Sunday, 23 February 2020
Driving Under the Influence of Marijuana
Q: Now that marijuana is decriminalized, is the smell of marijuana coming from my vehicle, reasonable cause to search my vehicle without a warrant?
A: This is a very interesting question because whilst it is legal to have in one’s possession no more than 30 grams of cannabis, the following is also true according to the Dangerous Drugs (Amendment)Act 2019, which will eventually be incorporated into the Dangerous Drugs Act:
5C. A person who-
(a) whilst under the influence of cannabis, does anything which constitutes negligence, professional malpractice, or professional misconduct;
(b) has cannabis or cannabis resin in his possession-
(i) on a school bus; or
(ii) in or on any premises where children are present for the purposes of education or attending or participating in any sporting or cultural activity; or
(c) operates, navigates, or is in actual physical control of any motor vehicle, aircraft, or ship whilst under the influence of cannabis, commits an offence and is liable on summary conviction to a fine of two hundred and fifty thousand dollars and to imprisonment for five years.

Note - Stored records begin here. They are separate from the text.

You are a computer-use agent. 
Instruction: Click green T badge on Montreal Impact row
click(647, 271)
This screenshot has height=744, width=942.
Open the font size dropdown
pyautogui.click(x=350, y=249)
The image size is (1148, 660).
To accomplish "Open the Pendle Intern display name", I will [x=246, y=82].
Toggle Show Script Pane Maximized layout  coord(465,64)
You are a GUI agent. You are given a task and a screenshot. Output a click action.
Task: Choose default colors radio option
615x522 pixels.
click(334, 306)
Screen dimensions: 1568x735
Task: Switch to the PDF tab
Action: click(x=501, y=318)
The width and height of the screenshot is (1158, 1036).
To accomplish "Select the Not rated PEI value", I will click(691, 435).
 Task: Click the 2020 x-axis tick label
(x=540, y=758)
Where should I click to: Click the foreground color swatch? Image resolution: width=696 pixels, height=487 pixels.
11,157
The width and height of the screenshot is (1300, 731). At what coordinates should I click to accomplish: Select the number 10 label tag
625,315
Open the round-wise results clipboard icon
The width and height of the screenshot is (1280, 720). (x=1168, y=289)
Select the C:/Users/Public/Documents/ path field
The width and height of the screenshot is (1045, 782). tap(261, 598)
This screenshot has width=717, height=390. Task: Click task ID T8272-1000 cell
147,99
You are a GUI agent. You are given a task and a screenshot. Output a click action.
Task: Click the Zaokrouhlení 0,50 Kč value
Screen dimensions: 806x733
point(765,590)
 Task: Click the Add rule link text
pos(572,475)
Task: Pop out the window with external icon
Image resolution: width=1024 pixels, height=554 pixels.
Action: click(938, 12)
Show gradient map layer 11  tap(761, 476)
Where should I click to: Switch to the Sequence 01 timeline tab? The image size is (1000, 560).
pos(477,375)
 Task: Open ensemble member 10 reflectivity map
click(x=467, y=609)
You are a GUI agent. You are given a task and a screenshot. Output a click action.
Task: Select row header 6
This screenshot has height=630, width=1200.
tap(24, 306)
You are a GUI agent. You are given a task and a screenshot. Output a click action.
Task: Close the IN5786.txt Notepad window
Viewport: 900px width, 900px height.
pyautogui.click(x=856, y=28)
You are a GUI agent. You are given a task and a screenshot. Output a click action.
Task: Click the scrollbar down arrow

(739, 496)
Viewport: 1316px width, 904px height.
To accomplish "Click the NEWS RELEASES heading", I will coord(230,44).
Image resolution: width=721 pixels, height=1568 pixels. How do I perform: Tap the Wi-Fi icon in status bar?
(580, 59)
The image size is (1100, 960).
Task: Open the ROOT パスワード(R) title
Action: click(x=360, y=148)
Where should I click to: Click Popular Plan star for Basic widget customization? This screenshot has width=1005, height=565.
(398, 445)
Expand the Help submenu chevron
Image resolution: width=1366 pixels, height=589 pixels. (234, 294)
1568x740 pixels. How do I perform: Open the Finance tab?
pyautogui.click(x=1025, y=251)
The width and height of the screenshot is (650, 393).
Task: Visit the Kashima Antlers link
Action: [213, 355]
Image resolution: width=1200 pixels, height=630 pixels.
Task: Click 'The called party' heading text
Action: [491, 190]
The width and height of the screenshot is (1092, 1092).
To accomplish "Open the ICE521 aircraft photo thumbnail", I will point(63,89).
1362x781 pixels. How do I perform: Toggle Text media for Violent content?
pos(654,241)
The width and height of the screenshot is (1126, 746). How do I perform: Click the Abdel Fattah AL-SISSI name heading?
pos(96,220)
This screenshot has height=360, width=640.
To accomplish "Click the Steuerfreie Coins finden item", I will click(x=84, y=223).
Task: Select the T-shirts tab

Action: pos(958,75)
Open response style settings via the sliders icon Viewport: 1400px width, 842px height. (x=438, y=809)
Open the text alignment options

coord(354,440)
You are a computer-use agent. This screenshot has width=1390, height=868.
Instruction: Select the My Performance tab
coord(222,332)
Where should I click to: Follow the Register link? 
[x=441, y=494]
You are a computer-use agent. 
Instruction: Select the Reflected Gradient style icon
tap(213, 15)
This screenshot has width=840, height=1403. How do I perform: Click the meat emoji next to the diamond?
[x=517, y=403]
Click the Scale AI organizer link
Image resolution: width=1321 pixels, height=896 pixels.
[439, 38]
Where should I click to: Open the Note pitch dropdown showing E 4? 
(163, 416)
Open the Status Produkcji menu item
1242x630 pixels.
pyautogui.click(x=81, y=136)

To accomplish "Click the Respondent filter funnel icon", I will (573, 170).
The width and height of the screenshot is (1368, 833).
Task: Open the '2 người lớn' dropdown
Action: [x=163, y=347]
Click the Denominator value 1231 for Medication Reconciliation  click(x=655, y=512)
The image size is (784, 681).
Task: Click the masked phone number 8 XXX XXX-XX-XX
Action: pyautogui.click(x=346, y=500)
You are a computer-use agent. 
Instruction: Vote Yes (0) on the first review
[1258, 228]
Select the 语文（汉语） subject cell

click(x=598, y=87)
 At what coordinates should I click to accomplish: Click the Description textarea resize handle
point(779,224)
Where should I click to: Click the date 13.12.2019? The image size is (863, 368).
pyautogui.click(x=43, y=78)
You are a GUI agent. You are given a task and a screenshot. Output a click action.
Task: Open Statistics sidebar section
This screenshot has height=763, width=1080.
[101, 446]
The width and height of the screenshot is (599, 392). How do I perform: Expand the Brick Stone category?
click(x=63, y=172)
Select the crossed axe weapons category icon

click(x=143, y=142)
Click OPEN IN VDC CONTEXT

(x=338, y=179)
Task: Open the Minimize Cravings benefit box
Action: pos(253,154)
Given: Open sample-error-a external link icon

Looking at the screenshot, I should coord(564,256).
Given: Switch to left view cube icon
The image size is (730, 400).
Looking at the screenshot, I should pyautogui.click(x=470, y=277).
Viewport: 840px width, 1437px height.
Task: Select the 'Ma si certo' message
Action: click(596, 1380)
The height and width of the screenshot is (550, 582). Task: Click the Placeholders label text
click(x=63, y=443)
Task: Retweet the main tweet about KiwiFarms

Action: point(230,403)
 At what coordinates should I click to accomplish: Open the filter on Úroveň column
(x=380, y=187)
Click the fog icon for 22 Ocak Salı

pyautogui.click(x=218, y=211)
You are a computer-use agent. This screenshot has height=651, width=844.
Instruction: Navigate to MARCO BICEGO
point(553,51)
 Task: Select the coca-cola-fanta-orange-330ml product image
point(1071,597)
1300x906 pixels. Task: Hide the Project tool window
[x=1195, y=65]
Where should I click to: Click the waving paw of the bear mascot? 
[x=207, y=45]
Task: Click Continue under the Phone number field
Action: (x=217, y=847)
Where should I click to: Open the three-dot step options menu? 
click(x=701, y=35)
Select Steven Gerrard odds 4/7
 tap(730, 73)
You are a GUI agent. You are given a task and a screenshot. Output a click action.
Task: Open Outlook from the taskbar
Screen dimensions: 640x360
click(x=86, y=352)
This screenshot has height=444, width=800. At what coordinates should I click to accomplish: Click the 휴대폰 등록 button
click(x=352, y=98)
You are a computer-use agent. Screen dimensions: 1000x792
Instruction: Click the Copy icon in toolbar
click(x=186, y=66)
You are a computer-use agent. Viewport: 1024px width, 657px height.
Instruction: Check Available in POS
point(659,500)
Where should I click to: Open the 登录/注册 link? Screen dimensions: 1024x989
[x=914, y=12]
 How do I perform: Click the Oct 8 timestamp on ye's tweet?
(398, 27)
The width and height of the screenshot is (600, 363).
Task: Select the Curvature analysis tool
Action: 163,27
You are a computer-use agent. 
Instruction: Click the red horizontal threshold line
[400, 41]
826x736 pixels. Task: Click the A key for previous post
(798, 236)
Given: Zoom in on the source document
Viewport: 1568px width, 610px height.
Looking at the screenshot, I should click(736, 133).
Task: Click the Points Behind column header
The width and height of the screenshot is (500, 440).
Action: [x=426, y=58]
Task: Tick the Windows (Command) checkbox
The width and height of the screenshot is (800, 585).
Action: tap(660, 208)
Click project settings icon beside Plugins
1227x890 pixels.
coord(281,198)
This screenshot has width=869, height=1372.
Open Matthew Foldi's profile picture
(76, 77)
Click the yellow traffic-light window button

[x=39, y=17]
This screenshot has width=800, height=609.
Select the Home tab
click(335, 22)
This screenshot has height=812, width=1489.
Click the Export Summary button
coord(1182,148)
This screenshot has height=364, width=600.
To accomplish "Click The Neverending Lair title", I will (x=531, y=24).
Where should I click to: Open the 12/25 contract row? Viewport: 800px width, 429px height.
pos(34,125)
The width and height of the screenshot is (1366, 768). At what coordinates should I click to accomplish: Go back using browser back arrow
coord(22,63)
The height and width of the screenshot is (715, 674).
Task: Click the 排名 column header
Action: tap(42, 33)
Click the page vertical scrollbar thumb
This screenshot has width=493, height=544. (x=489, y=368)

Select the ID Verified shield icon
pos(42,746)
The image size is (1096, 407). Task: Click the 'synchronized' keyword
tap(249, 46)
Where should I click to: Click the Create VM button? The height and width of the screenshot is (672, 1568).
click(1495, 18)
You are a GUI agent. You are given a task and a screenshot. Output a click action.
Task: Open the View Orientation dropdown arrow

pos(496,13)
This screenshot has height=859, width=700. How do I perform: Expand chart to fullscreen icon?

However, in some very interesting cases being handed down in the United States regarding “Sniff & Search”, the courts have held that “Police still can use the smell of marijuana as justification to search a vehicle... But they can’t search anyone in the vehicle unless they find evidence of a crime, not even if police find a small amount of marijuana.”
Be that as it may in America, let’s see how these issues surrounding new marijuana laws unfold in Trinidad and Tobago.